====== GIVEN PASSAGE

Religion & Beliefs

Blogging the Cleanse #6: I’m ready for my swiss chard, Mr. Demille

And all good things must come to an end — sometimes, as with Godfather III or Clerks 2, after they've overstayed their welcome a bit.  The parallels with meditation retreat continue; on the last day of a retreat, it's really … Read More

By / April 27, 2007

And all good things must come to an end — sometimes, as with Godfather III or Clerks 2, after they've overstayed their welcome a bit.  The parallels with meditation retreat continue; on the last day of a retreat, it's really hard to sit still, because your mind has already started thinking about going home.  Likewise, I'm now sick of the spicy lemonade, because I'm ready to move to orange juice and veggie juice, which is what I'm starting tonight.  Plus I'm now up at my house, with my partner, who is microwaving veggie burgers and eating cereal and basically causing my appetite to roil.  And then, because I'm not drinking enough of the lemonade, I get headaches.  Which I know I'll get, because I've learned that lesson already.  But I'm sick of the lemonade — and round and round it goes.

============
====== DATASET CONTENT

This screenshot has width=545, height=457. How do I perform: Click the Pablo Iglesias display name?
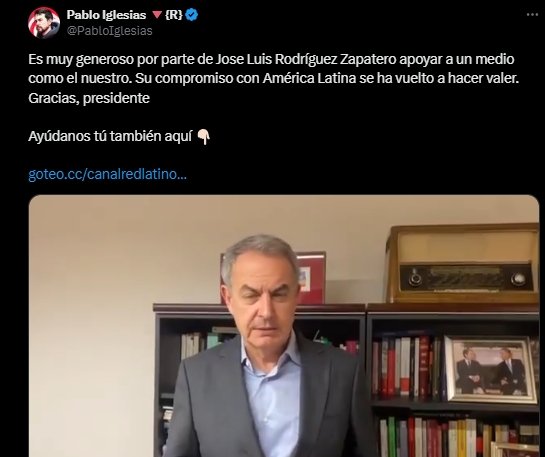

============

TASK STATEMENT = From the cleanse blog post, including its title, list every food or drink it names.

ANSWER =
- Swiss chard
- Spicy lemonade
- Orange juice
- Veggie juice
- Veggie burgers
- Cereal